Information is everywhere — in our homes, on our phones, on our televisions. We’ve got web-based city guides like Yelp and Citysearch, location-based apps like Foursquare and Gowalla, and search engines at our fingertips to help us track down any address, phone number, or business listing we need. And yet, every few months the phone book people slam a four-inch-thick tome down on our doorstep.

In fact, half a billion phone books are printed and delivered in the U.S. each year, according to The Daily Green’s Jeff Yeager.

With all the free, paperless alternatives to Yellow Pages available in increasingly convenient forms, why do phone books still exist?
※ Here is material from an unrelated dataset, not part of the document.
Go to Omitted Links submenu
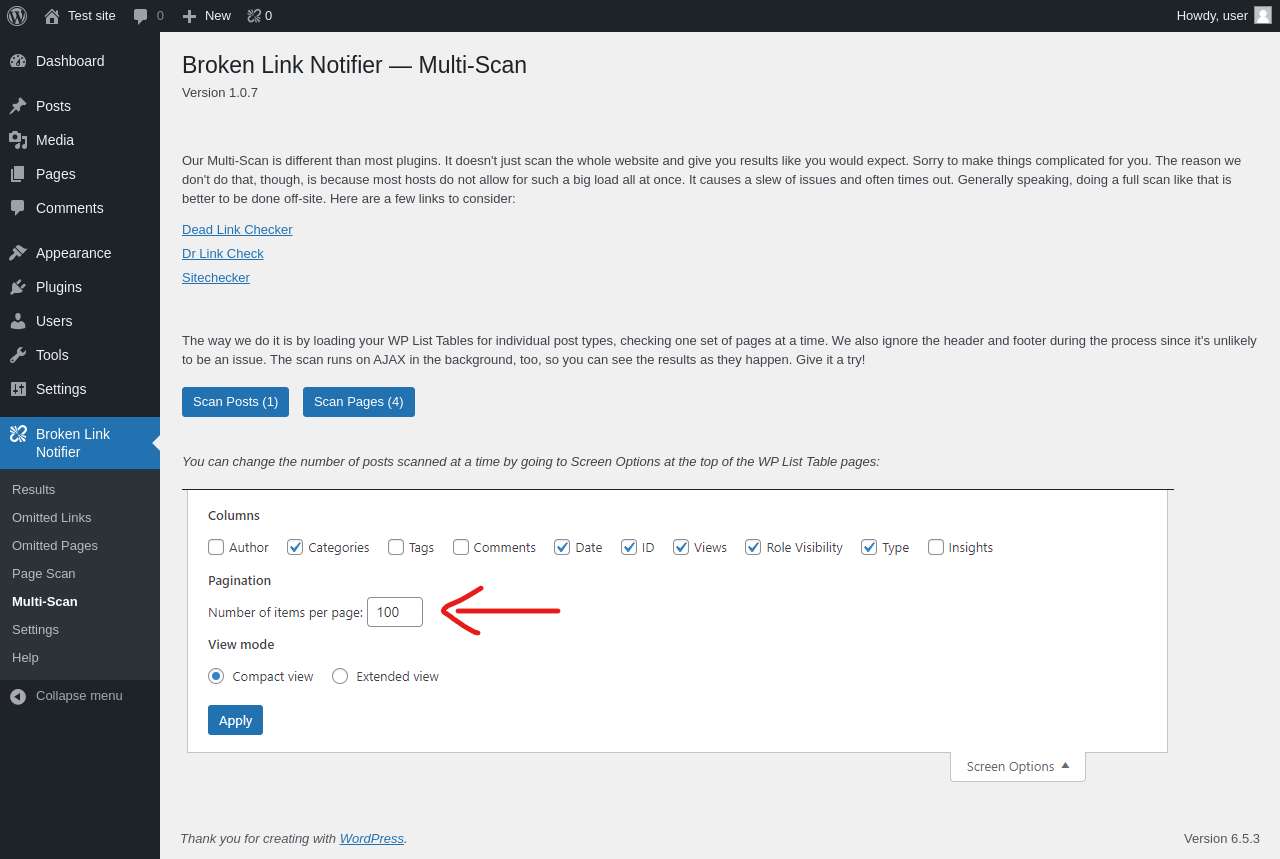 click(x=52, y=518)
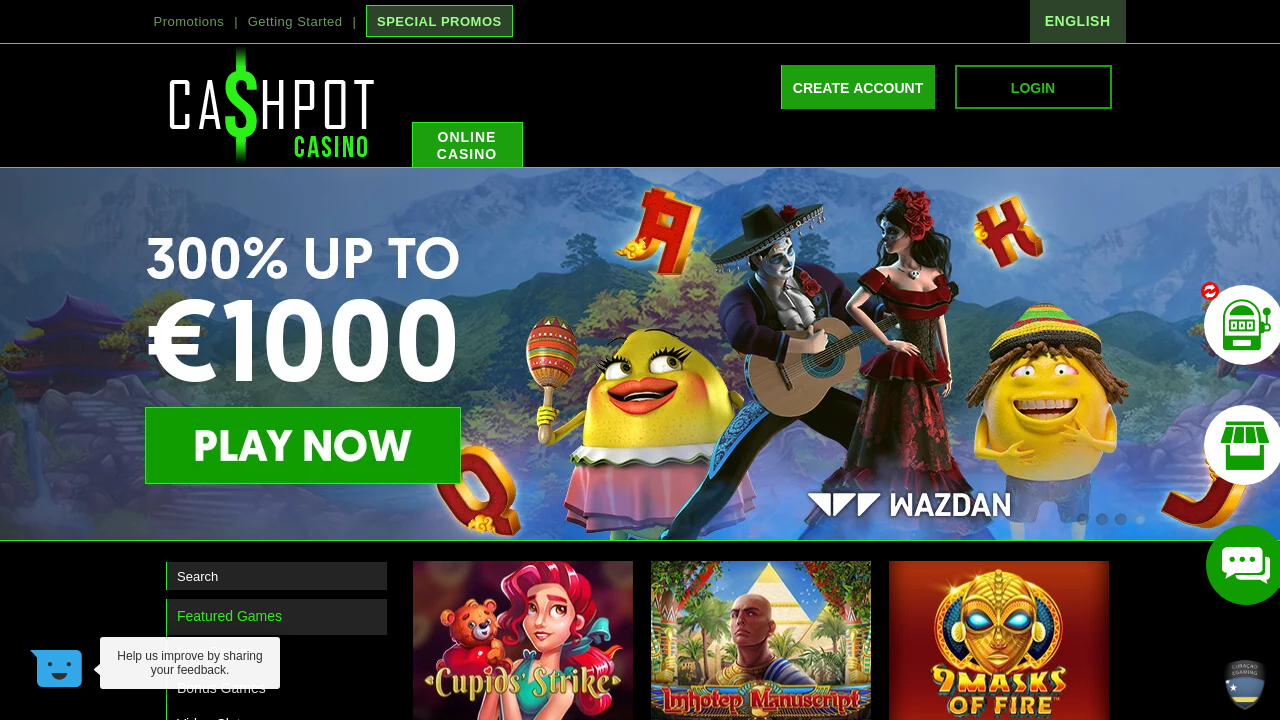Open the shop storefront icon

(x=1243, y=445)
Local Advertising Is Stuck In The ’80s

Small, local businesses with limited budgets have narrow advertising options. Whereas the Internet provides myriad cheap or even free ways to advertise a local business (Adwords, Yelp, Blogs, etc), a busy local plumber simply may not be savvy enough to take advantage of them. Enter the Yellow Pages salesperson, a man or woman armed with a quota and a mouthful of statistics like “8 out of 10 calls come from Yellow Pages.” Because phone books have typically been cost effective advertising forms for small businesses, it’s easy to justify the expense to renew an ad each time the sales rep comes calling. And since the sales rep comes to you, it’s often easier to spend your budget on a phone book ad than on Google Adwords or something that requires proactivity.

It’s difficult to measure the return on investment of a print ad. That’s one of the reasons the print industry has been so profitable over the past few decades: advertisers don’t know where their money is being wasted.

The bottom line is that even if people don’t use phone books, as long as businesses are paying money to advertise in them, those big books will be printed.